● **What is needed**:
Quote the entries below verbatim, from the line containing "which (477, 403)" through the line containing "Flanagan [997, 237]", with both of those lines included.

● **Given entries**:
begin

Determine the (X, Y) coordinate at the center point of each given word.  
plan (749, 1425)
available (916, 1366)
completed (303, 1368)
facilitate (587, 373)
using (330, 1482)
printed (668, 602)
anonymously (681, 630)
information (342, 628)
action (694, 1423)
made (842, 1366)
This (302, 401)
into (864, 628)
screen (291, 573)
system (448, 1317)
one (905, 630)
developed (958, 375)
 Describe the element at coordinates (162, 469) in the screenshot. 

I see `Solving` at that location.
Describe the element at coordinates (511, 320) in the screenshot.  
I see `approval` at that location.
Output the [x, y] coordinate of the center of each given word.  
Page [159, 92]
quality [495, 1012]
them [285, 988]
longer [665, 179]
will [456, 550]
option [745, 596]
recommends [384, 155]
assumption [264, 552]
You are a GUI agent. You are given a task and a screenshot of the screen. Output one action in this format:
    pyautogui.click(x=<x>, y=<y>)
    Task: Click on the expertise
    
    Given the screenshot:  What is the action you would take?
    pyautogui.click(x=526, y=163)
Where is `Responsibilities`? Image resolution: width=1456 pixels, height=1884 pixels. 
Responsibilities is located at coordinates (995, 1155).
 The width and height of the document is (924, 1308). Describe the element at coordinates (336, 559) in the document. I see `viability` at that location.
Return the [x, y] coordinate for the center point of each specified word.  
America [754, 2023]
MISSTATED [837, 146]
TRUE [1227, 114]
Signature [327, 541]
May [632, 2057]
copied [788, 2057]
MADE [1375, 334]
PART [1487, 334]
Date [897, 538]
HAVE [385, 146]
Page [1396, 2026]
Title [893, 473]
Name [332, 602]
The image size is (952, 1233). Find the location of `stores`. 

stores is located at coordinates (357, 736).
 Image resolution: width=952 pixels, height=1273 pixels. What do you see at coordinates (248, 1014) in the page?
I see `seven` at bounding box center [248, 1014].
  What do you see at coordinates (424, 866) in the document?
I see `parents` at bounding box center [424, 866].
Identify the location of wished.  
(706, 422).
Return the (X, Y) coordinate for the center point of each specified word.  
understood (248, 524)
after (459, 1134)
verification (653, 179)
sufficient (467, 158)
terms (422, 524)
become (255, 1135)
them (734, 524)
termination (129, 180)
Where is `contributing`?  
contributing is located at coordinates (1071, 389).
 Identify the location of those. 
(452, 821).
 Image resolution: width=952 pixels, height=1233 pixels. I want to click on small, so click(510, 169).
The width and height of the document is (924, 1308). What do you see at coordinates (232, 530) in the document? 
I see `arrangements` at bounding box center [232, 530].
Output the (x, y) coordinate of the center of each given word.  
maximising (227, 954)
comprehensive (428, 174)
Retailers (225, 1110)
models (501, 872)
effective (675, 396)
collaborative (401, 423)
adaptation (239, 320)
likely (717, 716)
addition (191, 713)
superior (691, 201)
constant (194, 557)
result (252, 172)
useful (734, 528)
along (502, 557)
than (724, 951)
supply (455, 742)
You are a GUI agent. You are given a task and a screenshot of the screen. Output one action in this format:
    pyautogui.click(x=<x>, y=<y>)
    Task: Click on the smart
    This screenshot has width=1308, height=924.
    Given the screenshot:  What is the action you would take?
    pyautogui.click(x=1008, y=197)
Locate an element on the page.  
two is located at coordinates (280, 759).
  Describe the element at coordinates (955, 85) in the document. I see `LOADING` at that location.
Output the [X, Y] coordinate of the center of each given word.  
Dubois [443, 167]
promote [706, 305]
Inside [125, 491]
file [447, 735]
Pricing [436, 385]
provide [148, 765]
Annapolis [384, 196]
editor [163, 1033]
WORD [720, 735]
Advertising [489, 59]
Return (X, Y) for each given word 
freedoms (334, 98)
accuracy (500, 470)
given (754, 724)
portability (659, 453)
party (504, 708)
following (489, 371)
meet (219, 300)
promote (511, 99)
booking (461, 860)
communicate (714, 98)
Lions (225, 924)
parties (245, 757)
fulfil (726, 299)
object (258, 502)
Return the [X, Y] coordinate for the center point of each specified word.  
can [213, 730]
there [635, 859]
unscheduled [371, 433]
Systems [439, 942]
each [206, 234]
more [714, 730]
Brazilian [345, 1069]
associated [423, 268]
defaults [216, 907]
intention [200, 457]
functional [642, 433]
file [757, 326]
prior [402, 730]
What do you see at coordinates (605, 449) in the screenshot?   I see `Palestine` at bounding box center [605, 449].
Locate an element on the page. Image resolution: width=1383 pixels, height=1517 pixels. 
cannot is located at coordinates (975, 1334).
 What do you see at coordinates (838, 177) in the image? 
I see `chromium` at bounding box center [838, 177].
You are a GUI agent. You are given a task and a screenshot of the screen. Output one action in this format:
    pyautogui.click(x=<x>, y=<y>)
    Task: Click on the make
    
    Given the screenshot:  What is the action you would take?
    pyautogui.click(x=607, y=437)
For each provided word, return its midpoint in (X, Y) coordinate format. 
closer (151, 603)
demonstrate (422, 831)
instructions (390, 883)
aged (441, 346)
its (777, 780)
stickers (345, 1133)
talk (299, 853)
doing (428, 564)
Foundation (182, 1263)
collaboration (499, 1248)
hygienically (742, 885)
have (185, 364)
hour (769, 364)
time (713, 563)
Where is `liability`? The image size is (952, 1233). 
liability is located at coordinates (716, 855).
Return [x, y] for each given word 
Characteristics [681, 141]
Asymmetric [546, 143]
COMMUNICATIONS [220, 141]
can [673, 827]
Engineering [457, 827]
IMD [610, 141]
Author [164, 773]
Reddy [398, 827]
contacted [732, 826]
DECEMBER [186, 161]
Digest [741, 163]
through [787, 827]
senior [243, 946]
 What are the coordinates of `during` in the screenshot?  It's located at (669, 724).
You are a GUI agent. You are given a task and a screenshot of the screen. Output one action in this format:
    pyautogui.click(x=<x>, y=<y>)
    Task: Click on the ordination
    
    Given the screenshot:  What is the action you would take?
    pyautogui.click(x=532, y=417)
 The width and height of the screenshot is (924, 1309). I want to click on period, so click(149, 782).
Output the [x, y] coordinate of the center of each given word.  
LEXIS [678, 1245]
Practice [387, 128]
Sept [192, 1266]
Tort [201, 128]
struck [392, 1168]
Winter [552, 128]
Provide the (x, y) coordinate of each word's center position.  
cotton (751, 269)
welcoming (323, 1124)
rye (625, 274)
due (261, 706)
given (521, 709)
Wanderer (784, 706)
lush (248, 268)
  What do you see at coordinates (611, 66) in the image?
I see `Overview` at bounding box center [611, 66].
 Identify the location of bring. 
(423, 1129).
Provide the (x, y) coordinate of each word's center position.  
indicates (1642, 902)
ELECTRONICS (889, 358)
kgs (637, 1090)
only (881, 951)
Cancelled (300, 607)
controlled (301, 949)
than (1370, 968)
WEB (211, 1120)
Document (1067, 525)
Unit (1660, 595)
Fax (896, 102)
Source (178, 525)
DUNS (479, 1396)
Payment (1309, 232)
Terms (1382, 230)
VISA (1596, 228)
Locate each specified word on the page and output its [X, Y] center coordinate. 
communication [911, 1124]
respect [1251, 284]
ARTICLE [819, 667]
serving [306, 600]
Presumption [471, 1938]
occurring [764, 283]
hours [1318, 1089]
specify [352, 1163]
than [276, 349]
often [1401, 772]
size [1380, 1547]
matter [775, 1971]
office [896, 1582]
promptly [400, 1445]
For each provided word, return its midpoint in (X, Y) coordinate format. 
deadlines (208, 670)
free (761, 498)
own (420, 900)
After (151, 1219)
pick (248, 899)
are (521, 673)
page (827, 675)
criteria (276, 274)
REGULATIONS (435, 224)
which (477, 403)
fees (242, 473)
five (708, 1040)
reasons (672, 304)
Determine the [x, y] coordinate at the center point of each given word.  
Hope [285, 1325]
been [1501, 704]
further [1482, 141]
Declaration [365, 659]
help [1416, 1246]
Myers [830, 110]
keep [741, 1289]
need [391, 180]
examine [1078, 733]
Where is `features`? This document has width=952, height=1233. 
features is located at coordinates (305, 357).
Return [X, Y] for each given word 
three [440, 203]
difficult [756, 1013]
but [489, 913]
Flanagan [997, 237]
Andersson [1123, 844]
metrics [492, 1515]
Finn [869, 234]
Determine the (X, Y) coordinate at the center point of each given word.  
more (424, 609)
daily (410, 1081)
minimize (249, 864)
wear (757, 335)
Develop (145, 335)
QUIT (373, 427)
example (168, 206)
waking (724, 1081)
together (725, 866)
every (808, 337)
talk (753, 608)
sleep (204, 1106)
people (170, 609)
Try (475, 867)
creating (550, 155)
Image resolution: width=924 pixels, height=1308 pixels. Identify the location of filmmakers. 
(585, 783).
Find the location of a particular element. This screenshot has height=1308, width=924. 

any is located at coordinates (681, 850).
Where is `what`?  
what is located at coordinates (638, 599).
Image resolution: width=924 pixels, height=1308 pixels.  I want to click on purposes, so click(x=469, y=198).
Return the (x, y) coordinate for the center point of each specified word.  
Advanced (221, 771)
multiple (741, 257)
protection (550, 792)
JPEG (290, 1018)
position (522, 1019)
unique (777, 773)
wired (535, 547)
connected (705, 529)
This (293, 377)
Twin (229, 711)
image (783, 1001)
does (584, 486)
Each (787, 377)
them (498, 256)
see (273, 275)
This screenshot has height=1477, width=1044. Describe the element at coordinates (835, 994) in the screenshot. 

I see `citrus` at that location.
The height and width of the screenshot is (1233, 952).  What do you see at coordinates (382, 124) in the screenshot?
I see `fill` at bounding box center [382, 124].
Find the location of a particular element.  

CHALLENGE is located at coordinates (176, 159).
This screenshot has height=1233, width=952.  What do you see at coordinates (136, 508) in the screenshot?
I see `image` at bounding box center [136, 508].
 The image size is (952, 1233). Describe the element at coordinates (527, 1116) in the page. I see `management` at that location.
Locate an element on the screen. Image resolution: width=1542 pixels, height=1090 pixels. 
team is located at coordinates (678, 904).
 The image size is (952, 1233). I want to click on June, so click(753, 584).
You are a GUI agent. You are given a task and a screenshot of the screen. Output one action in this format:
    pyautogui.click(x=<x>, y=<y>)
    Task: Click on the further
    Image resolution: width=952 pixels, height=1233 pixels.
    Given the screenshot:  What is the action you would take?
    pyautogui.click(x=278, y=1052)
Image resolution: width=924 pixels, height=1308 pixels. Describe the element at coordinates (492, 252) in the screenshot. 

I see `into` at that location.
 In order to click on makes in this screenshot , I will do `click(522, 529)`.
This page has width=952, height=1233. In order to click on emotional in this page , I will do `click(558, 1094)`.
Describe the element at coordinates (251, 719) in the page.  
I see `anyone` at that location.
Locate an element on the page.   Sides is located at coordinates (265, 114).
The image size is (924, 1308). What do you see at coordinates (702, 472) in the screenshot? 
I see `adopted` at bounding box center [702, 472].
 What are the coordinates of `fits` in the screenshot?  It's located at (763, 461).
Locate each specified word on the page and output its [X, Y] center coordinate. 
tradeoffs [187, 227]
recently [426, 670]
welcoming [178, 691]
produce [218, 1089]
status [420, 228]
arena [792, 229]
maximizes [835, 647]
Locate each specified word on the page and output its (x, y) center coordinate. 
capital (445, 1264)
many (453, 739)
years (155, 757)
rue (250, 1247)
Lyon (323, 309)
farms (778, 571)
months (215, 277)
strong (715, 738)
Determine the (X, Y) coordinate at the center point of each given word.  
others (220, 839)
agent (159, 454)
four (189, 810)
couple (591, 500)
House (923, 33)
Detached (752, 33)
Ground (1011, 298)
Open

end

● **Full output**:
which (477, 403)
fees (242, 473)
five (708, 1040)
reasons (672, 304)
Determine the [x, y] coordinate at the center point of each given word.  
Hope [285, 1325]
been [1501, 704]
further [1482, 141]
Declaration [365, 659]
help [1416, 1246]
Myers [830, 110]
keep [741, 1289]
need [391, 180]
examine [1078, 733]
Where is `features`? This document has width=952, height=1233. 
features is located at coordinates (305, 357).
Return [X, Y] for each given word 
three [440, 203]
difficult [756, 1013]
but [489, 913]
Flanagan [997, 237]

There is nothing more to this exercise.